Uomini come chiodini piantati in un gioco, e senza nemmeno i colori intonati; uomini come burattini frenetici e isterici, uomini come ricami ossessivi. E bambini impettiti che cantavano come bamboline di gesso in un carillon di latta.
E’ questo che succede quando il tempo della civiltà si spegne in quello della fine della libertà individuale? Mi sono intristita e ho lasciato il televisore a parlare da solo. Quando sono tornata sfilavano atleti multicolori, camminavano ridendo e in un ordine approssimativo, sventolavano bandiere e videocamere. Meno male. La vita continua. Forse è stato davvero un bene assegnare le Olimpiadi a Pechino; forse il contatto con i ragazzi e gli atleti del libero mondo innescherà un prodigio: quello dell’amore contagioso per la libertà. Sperare è umano, inaugurare alla pechinese è robotico.

Olimpiadi: Medaglie esentasse?

CAMPIONI, ANCHE IN TIRCHIERIA...
Non è questione di tempi di vacche (grasse o magre), né di tempi di par condicio (calcio-atletica). E’ una questione di feeling, come al solito.

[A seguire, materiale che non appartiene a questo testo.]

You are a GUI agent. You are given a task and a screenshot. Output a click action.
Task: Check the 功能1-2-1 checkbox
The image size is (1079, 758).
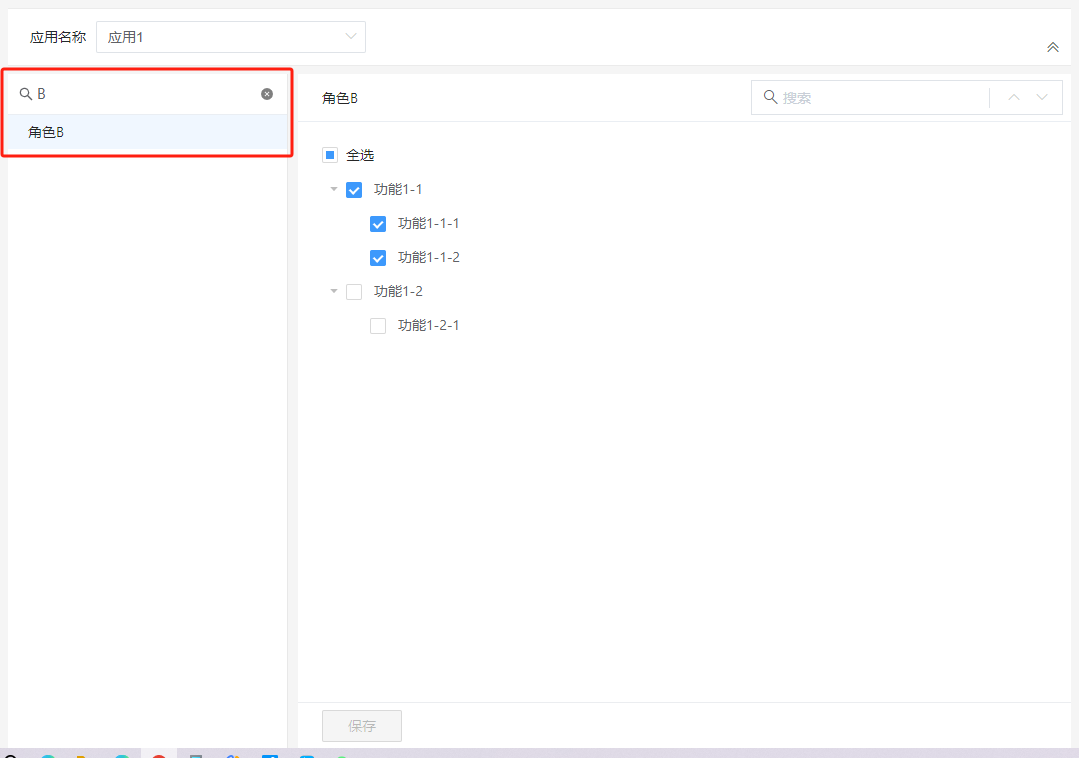click(x=378, y=326)
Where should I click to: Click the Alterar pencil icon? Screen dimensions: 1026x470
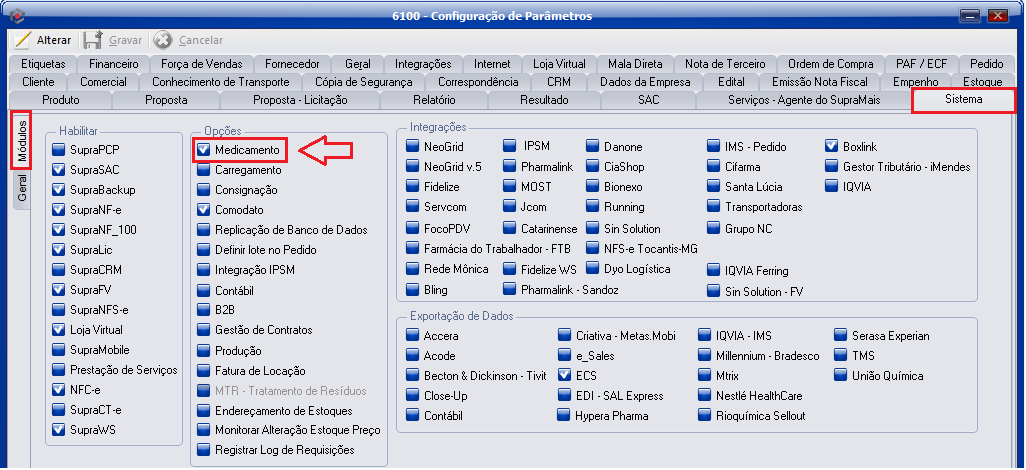pyautogui.click(x=23, y=40)
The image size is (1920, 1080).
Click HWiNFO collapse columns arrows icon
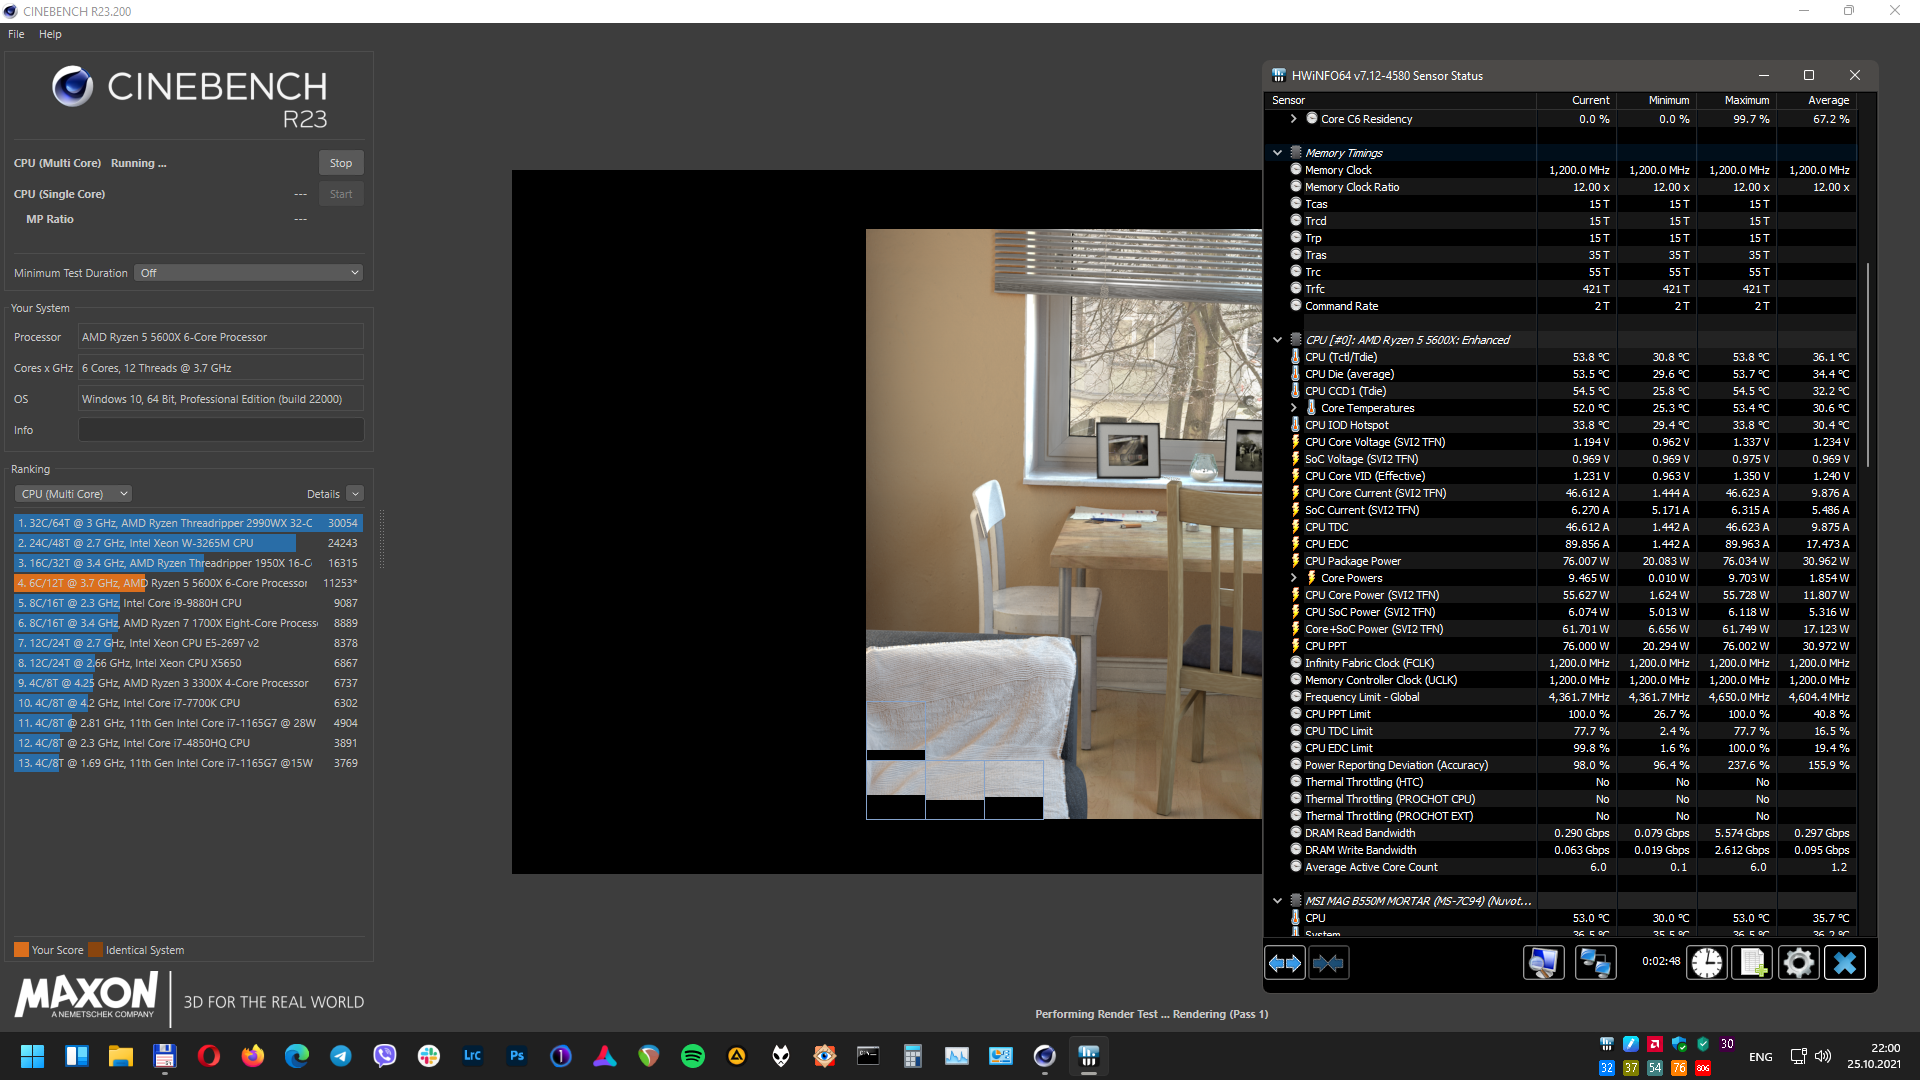pyautogui.click(x=1328, y=963)
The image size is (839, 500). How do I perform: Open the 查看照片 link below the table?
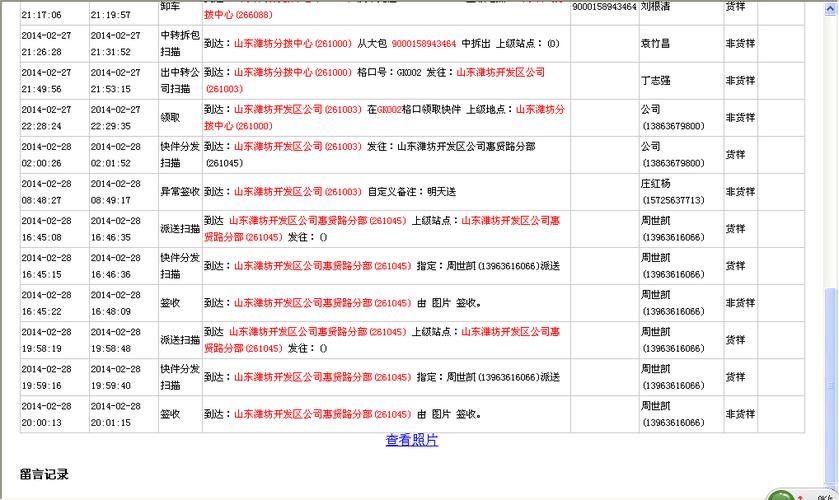click(412, 440)
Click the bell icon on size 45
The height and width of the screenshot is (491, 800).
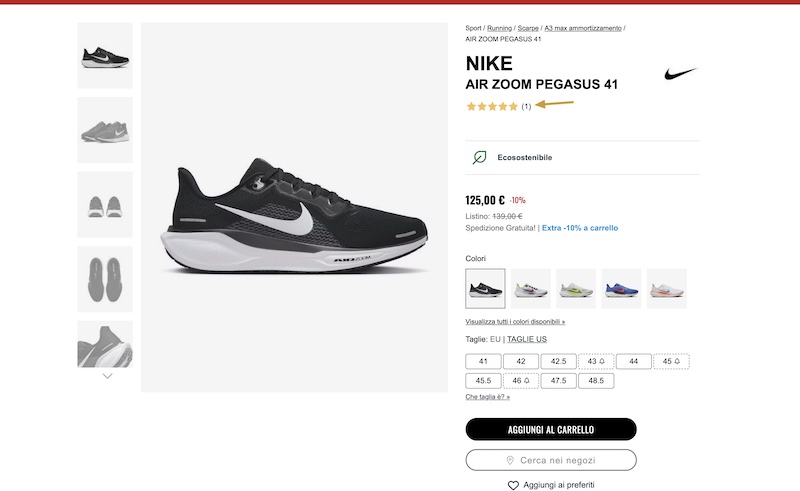[x=677, y=361]
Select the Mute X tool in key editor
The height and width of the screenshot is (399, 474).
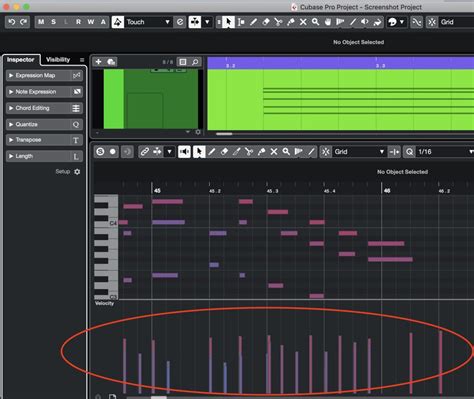click(274, 152)
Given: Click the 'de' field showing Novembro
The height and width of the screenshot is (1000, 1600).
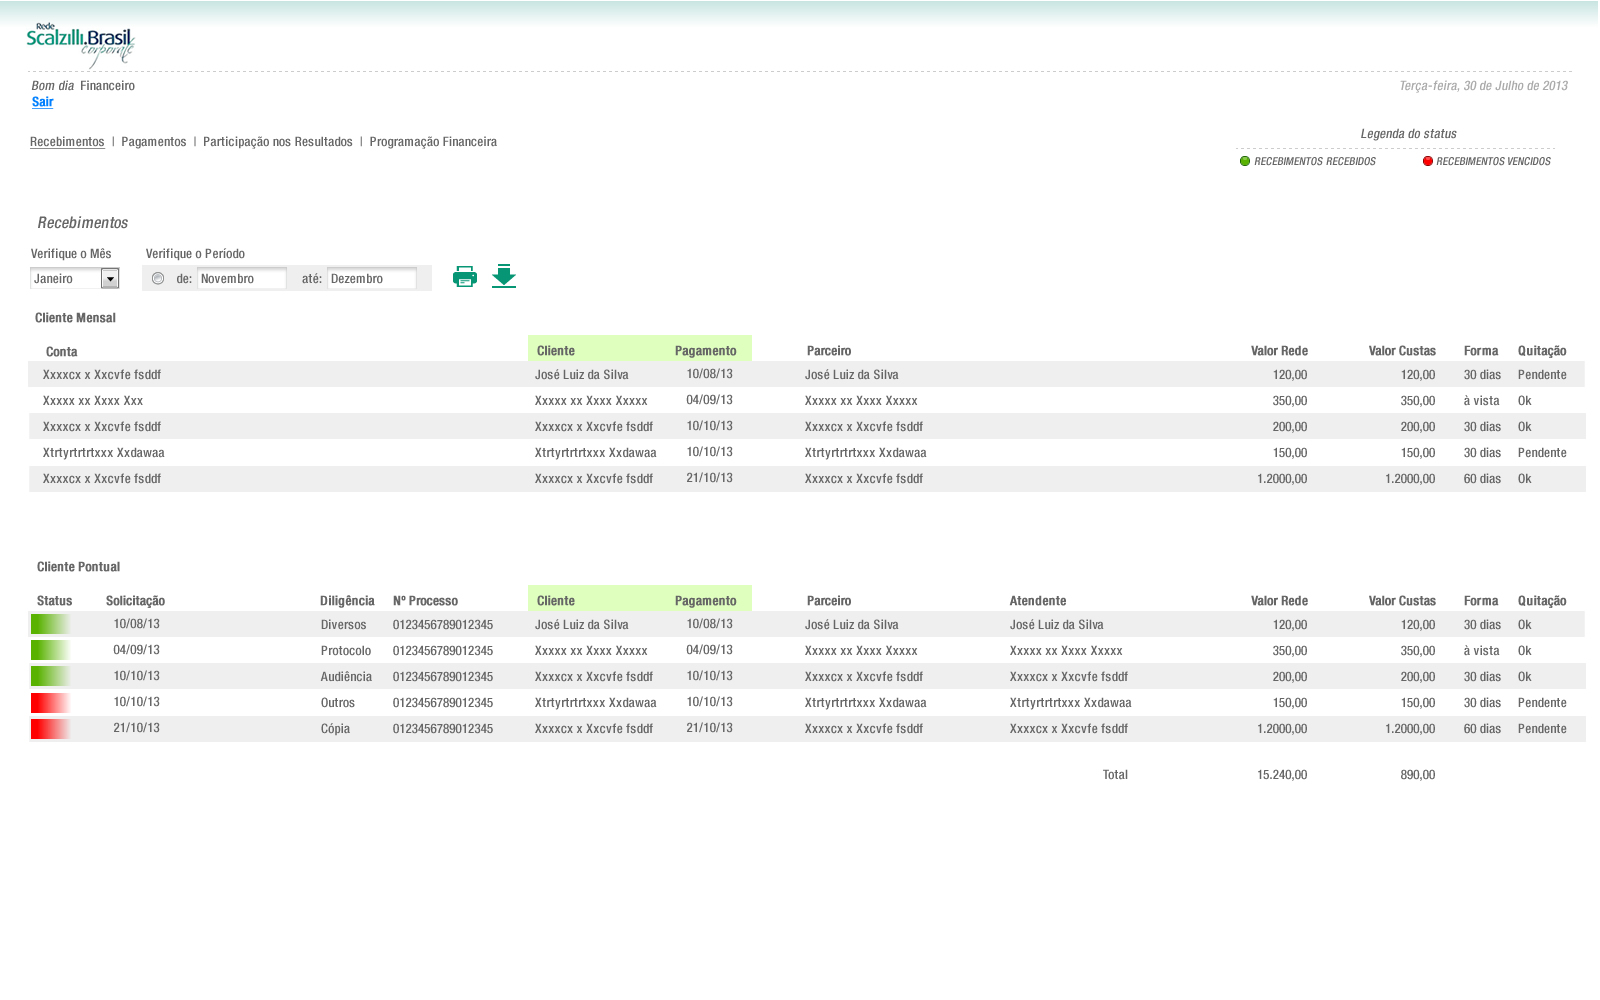Looking at the screenshot, I should 241,279.
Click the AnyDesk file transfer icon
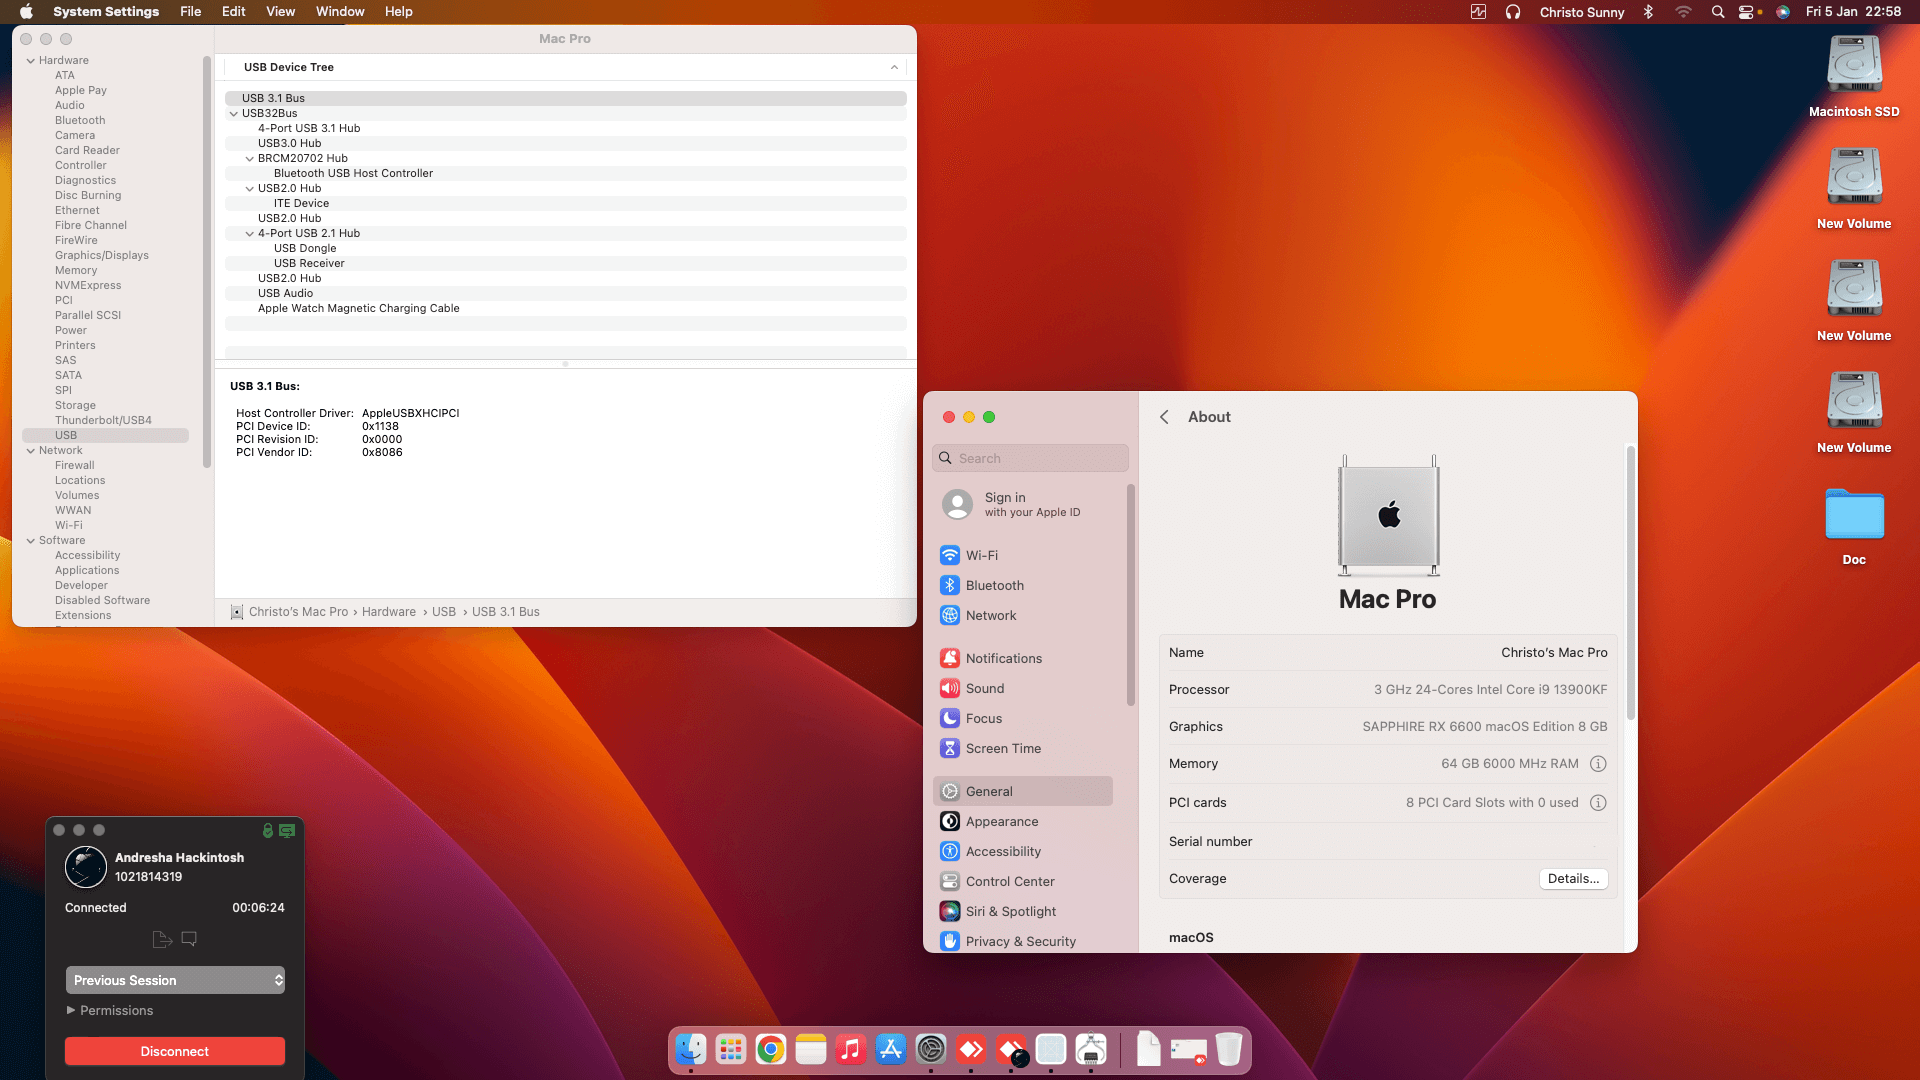This screenshot has width=1920, height=1080. click(x=161, y=939)
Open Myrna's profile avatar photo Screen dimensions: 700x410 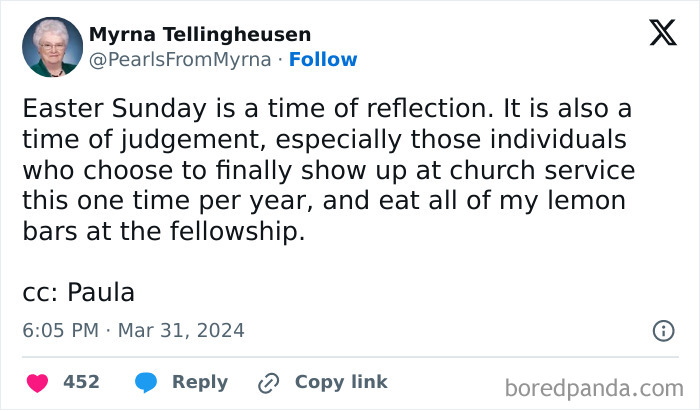[52, 47]
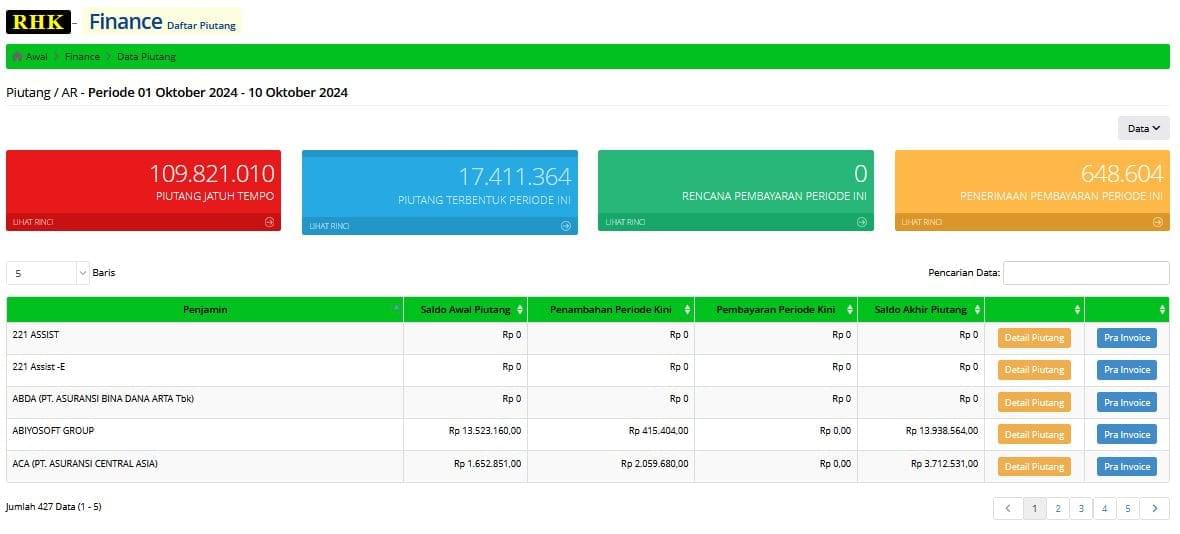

E sarebbe interessante capire se gli olimpionici italiani questo feeling lo sentono con i furbi e con i privilegiati o con gli onesti e i lavoratori. Probabilmente da quando si è pensato bene di fare un brutto funerale all’idea socialista sono passati in secondo e terzo piano le parole, lavoro, lavoratore, giustizia sociale uguaglianza e così via. Però anche per una questione di immagine (tanto cara ai nostri giovani baldanzosamente pechinesi) i suddetti atleti di new generation avrebbero potuto, come dire, evitare il mugugno e la pretesa.
Evitare di pietire una ridicola solidarietà sulle tasse ai premi ottenuti, evitare di confrontarsi con altri sportivi, evitare di dedicare a se stessi (Pellegrini) la vittoria, evitare insomma sia l’autocelebrazione sia il vittimismo.
Le tasse si pagano, sportivamente o meno.
L’Italia paga: i ticket anche sulle medicine, le tasse sulle pensioni e gli stipendi, balzelli e imposte su tutto; paga senza fiatare.
E invece loro argentati e dorati, ma con una splendente faccia di bronzo, alzano la voce e fanno polverone?
A regà; datevi una bella regolata. E’ una questione di feeling: l’Italia vi ha amato perché vincete, perché potreste essere d’esempio, perché siete una bella immagine. Ma l’Italia potrebbe fare anche a meno delle vostre prestazioni, mentre non può fare a meno dei milioni di campioni del lavoro e della vita onesta che quotidianamente, come dicono oggi gli eleganti dello stile linguistico libero, si “fanno un mazzo tanto”.
Per cui pascolate sui vostri premi e sui vostri ingaggi di generosi sponsor. E non rompeteci il feeling.